**TEXTE À LIRE**
•••

Nous, on ne situait pas bien le Cambodge… Entre Vietnam et Thaïlande, entre les traces de la guerre du Vietnam et le développement touristique de la Thaïlande.
Les temples d’Angkor à ne pas rater …. On n’en savait pas plus.
Le Cambodge prend ses racines dans l’empire Khmer, qui a dominé toute la région de l’Indochine du XI° au XIV° siècle, occupant d’ailleurs une place beaucoup plus importante qu’aujourd’hui (en vert sombre sur la carte).
C’est à cette grandeur passée qu’il doit les temples / villes magnifiques de la région d’Angkor.
Mais c’est aussi le pays le plus ravagé par les guerres de la seconde moitié du XX° siècle.
En fait, le Cambodge a été bien plus marqué encore par la guerre que le Vietnam voisin.
Première guerre civile de 1967 à 1975, bombardements américains ensuite – les US ont déversé plus de bombes au Cambodge entre 1970 et 1975 que tous les bombardements effectués pendant la seconde guerre mondiale – dictature Khmer rouge de 1975 à 1979, invasion vietnamienne et destruction des rizières, puis nouvelle guerre civile de 1975 à 1989.

•••

**EXTRAIT DE DONNÉES**
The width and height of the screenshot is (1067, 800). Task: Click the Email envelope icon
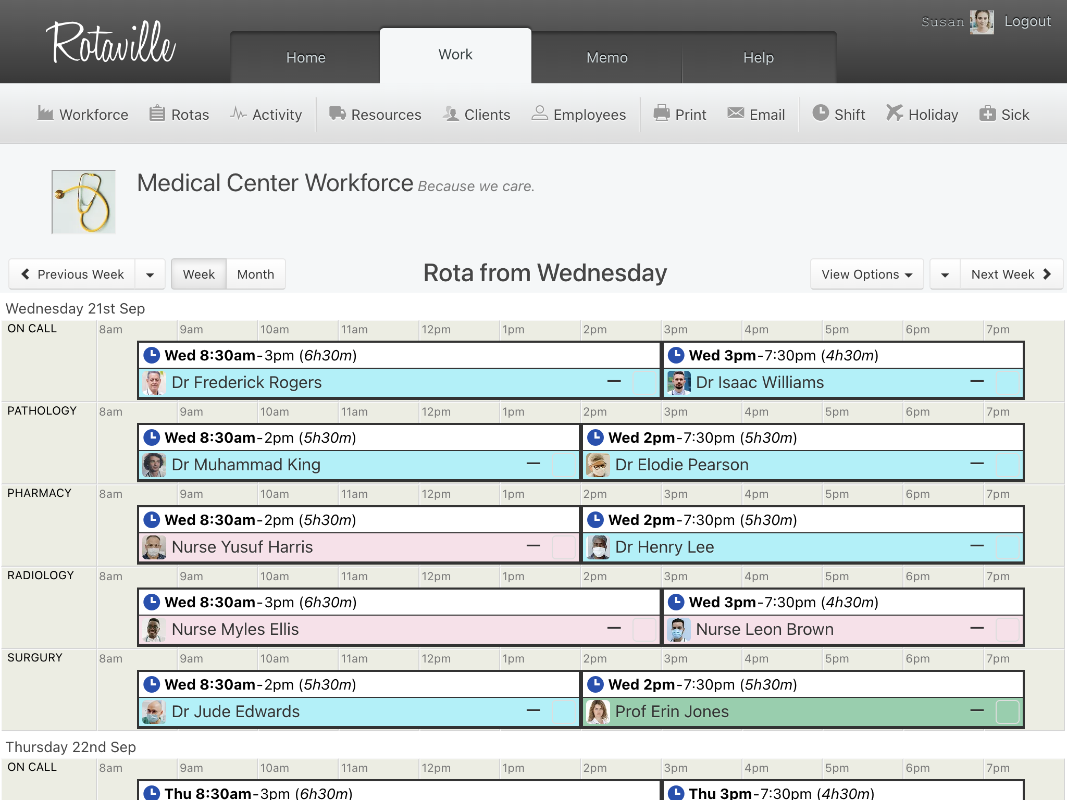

•••

**CONSIGNES À SUIVRE**
A. Transcrivez fidèlement le passage du texte sur le Cambodge commençant par « Mais c’est aussi » et s'achevant par « le Vietnam voisin. ».
B. Rédigez la suite du texte sur le Cambodge, en reprenant après sa dernière phrase.

**RÉPONSES DANS L'ORDRE**
A.
Mais c’est aussi le pays le plus ravagé par les guerres de la seconde moitié du XX° siècle.
En fait, le Cambodge a été bien plus marqué encore par la guerre que le Vietnam voisin.

B.
Résultat : un pays détruit et ruiné, truffé de mines anti-personnels, détruit aussi dans son tissu social après les guerres civiles, les destructions et les atrocités du régime khmer rouge.
Détruit économiquement enfin. Notre guide à Banteay Chhmar, à qui nous demandions pourquoi le temple était à ce point détruit, nous a expliqué :
« La première raison, c’est que les gens ont vendu les pierres des temples et des tombes, pratiquement jusqu’en 2000, quand le gouvernement l’a interdit explicitement. Il n’y avait plus aucun revenu et c’était une façon de gagner de l’argent sur le marché de l’art thaïlandais« . « La deuxième raison, c’est que c’était devenu un véritable trafic, dans les années 1980 – 1990. J’étais réfugié dans un camp près de Banteay Chmar à l’époque [il a passé 4 ans dans un camp de réfugiés] ; les militaires étaient les seuls à avoir des camions car tout le reste avait été détruit par les Khmers rouges ; la nuit, il était interdit de sortir, pour cause de couvre-feu, et ils pouvaient tranquillement emmener les pierres et les statues pour les revendre« .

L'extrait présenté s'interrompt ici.